Testimony on two well-intended, yet (hopefully) fatally flawed bills

A week ago Friday, I testified against two well-intended, flawed bills that hopefully will not go forward.  One illustrates a terribly written bill that may have some underlying merit, yet leaves the public with no opportunity to understand the merits, the risks, and propose reasonable solutions.  The other intended to save work for registrars of voters, would not save much work at the expense of the voters and pollworkers.

My prepared remarks:

Chairs and members of the Committee, my name is Luther Weeks. I am Executive Director of CTVotersCount, a webmaster, and a Certified Moderator.

I have three objections to S.B. 27 as drafted.

First, as written the bill is way too broad, likely unconstitutional, and would shut down the Internet as we know it.

Second, Public access to voter lists is an important check – that only qualified individuals are registered and that people that did not vote, are in fact listed as not voting.

Finally, without knowing what might be proposed in a workable, detailed bill, it is difficult to provide testimony to the Committee that would articulate the benefits of keeping some information off the web vs. the risks to democracy of suppressing that information.

The public should have another opportunity to comment on a more fully formed bill.

I oppose S.B. 601. It is intended to reduce work for officials in counting and accounting for multiple votes for cross-endorsed candidates. However, the bill would do little to reduce work for officials and have unintended, negative consequences, especially for voters.

The first thing to note is that our current optical scanners likely cannot meet the certification requirements of this bill.

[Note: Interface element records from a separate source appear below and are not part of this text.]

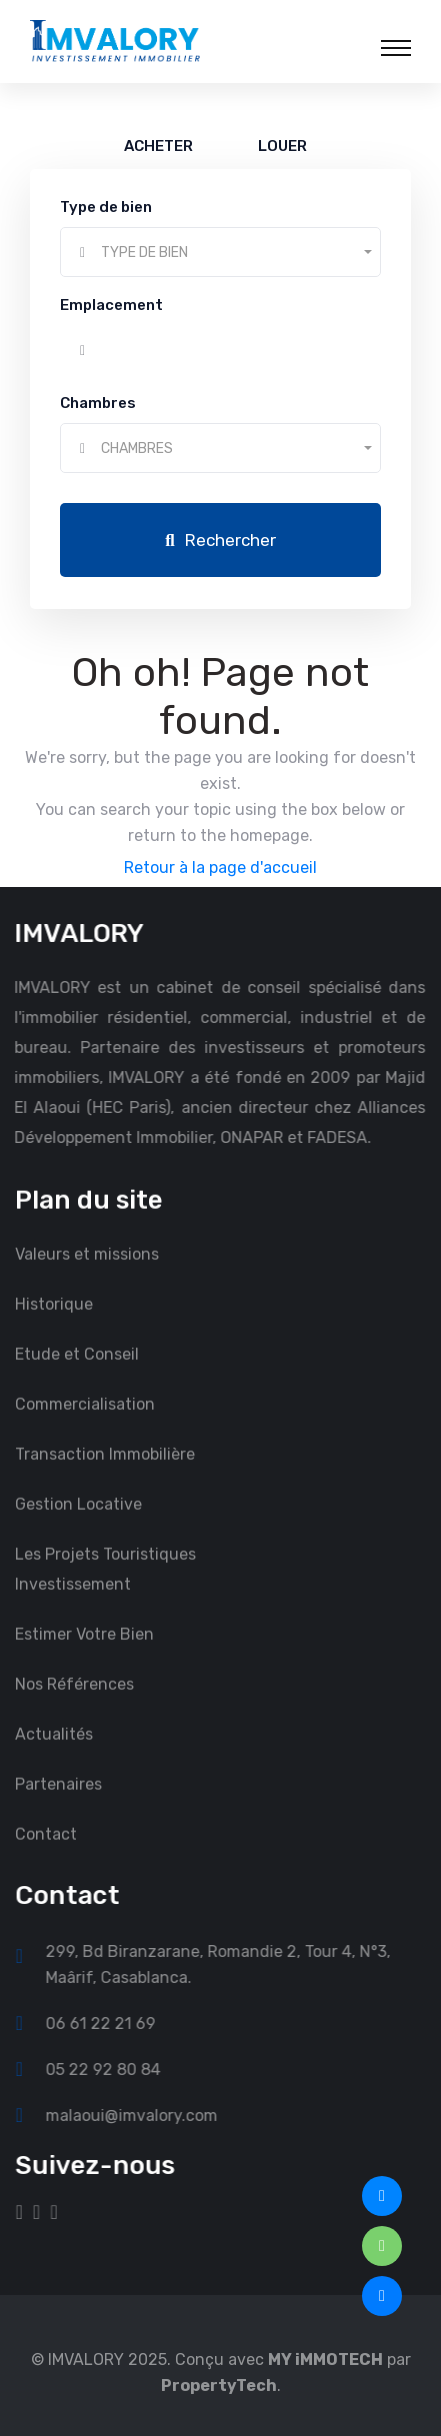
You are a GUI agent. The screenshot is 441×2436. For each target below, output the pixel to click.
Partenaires (58, 1803)
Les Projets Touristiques (105, 1573)
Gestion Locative (78, 1523)
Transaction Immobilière (105, 1473)
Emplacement (111, 305)
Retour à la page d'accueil (220, 867)
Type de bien (106, 207)
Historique (54, 1323)
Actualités (54, 1753)
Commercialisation (85, 1423)
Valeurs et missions (87, 1273)
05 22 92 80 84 (122, 2069)
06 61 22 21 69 (120, 2023)
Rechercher (220, 540)
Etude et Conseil (77, 1373)
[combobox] (220, 252)
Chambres (98, 403)
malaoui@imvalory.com (151, 2115)
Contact (46, 1853)
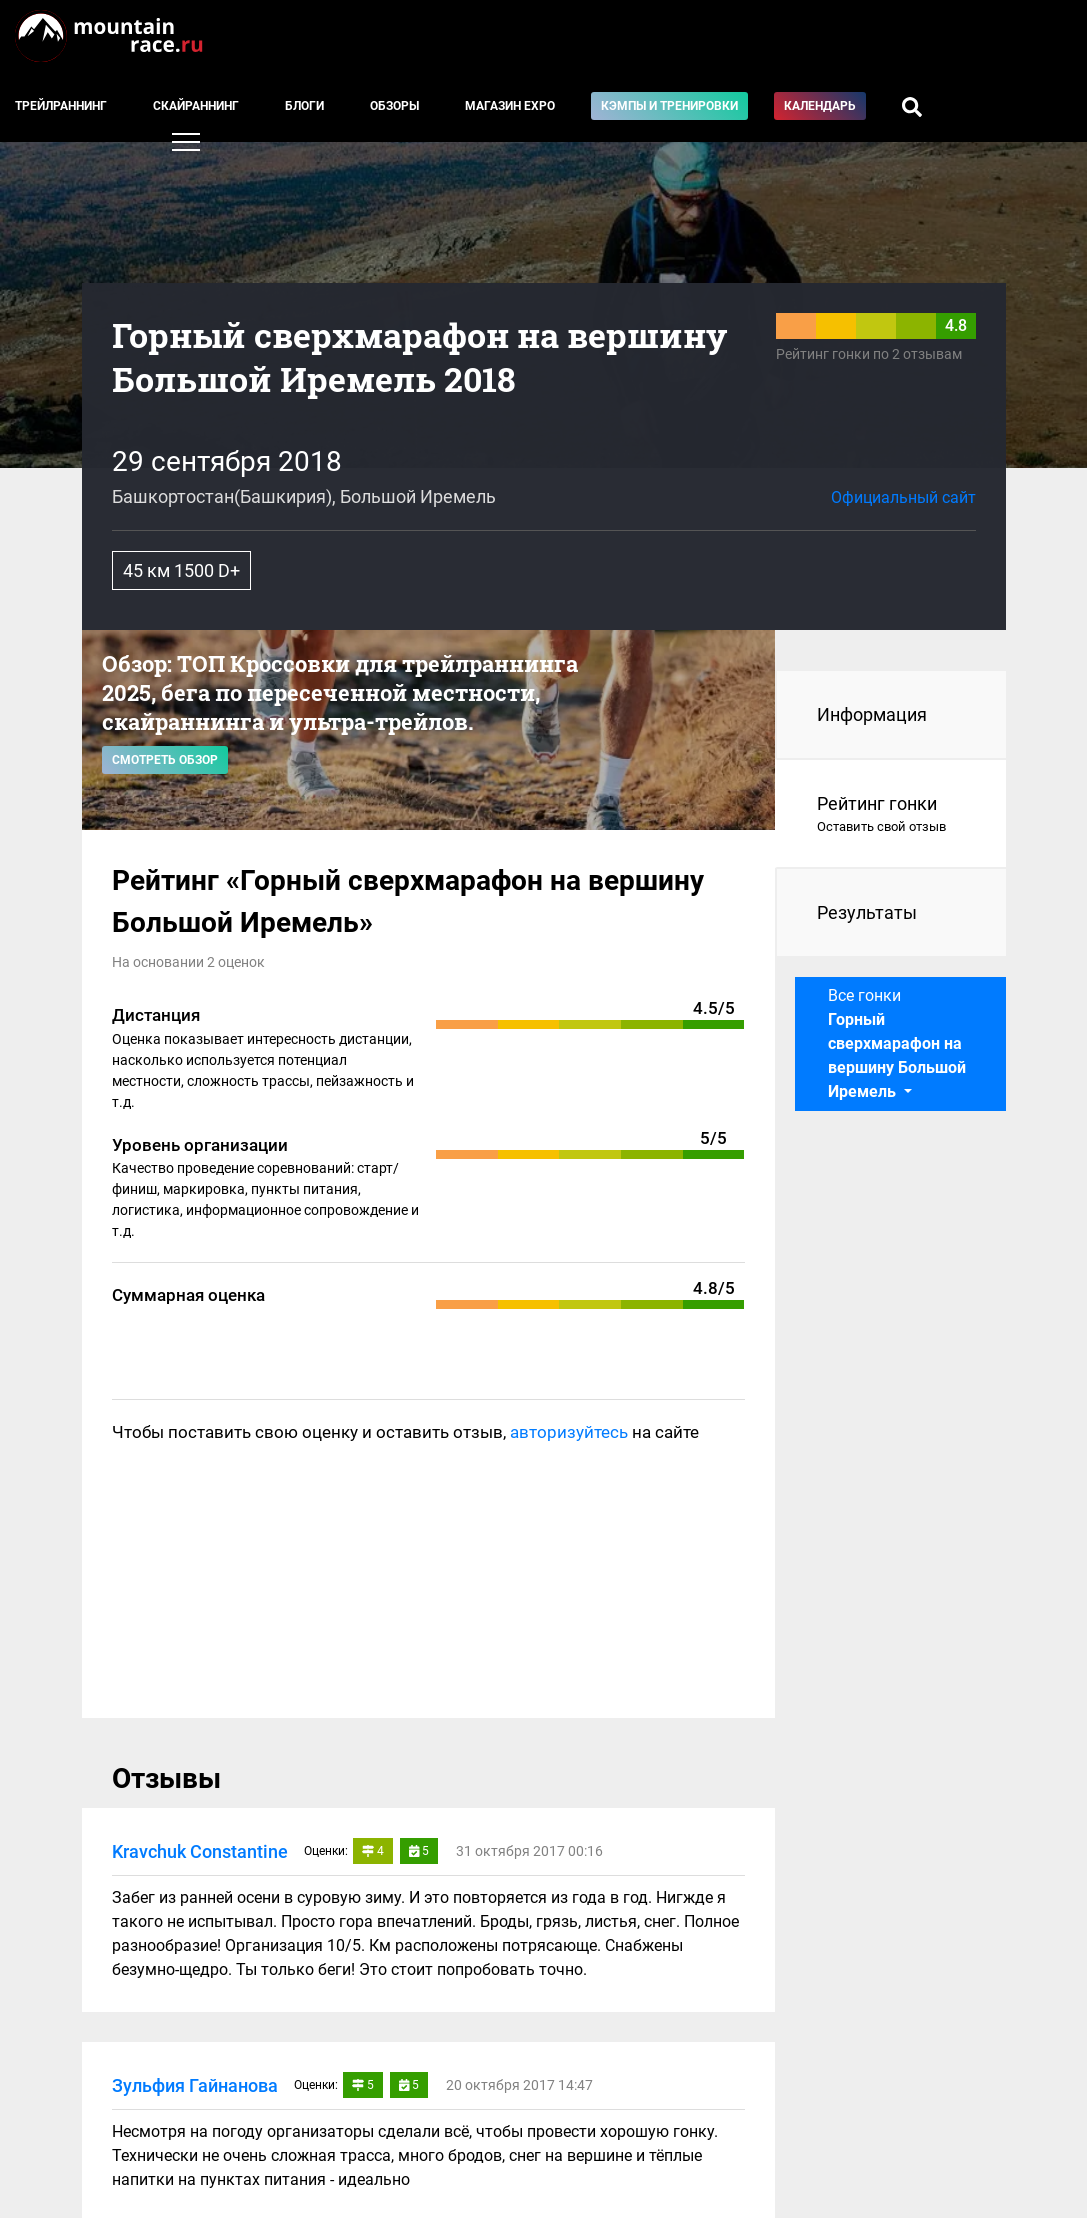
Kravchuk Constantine (200, 1851)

If the certification requirements are interpreted to de-certify our scanners, then until they are replaced, the only legal method for voting in Connecticut would be paper ballots and hand counting.

In any case, S.B. 601 fails to do what the title implies, “eliminate overvoting for a candidate”. It would require a more error prone process than we have today.

It would result in a less positive voting experience for voters and for poll workers as voters are told they have “done something wrong” and need to vote again.

Time savings, if any, would be minimal and offset by increased time explaining the problem to voters, replacing their ballots and added hand counting of more ballots.

This change will be unnecessary, with electronic election night reporting, all calculations would then be handled automatically, relieving moderators of the allocation task.

Several times in the past I have testified against similar bills, pointing out similar concerns.
I encourage you to drop this bill as your predecessors have so wisely done.

Thank you.

You can see my full testimony at <S.B. 27> and <S.B. 601>.  All the testimony at <S.B. 27> <S.B. 601>

For S.B. 27 it is interesting to note than nobody in favor of the bill appeared in person to explain what the bill was intended to prevent.  A few days later, we can deduce the motivation from some of the testimony submitted, <here>.  Unfortunately, the bill is way overkill for the problem.  Perhaps there is a middle ground, yet the public needs access to voter lists including, name, address, age (if not birthdate), party and voting history.  Why should such information only be made available electronically to political parties and candidates, while leaving it only on paper in town hall for voters to check that only eligible citizens are registered and that individuals listed as voting actually did so.  Perhaps sites could be prohibited from posting the list, while the towns or the state required to publish it – in any case, it should already be a crime to use the list other than its intent. It seems that the Senate sponsor was not interested enough in the bill to come or event write testimony in favor of it, nor was anyone who proposed the bill. Hopefully the bill will not move forward, and perhaps someone will write a more reasonable bill, open to more responsive testimony.

Bills similar to S.B. 601 have been proposed in the past.  They actually are designed by the Registrars of Voters Association of Connecticut (ROVAC) to save themselves a small amount of work, imposed by the Legislature.  As you can see from my testimony the scheme would save little work, cause voters work, causes voters disenfranchisement, more work for pollworkers, and may even outlaw our current voting machines.  In any case there are simpler, better solutions, suggested by me and others who testified.  Notice that some registrars testified for the bill, others against, while everyone else, including the municipal clerks association testified against it.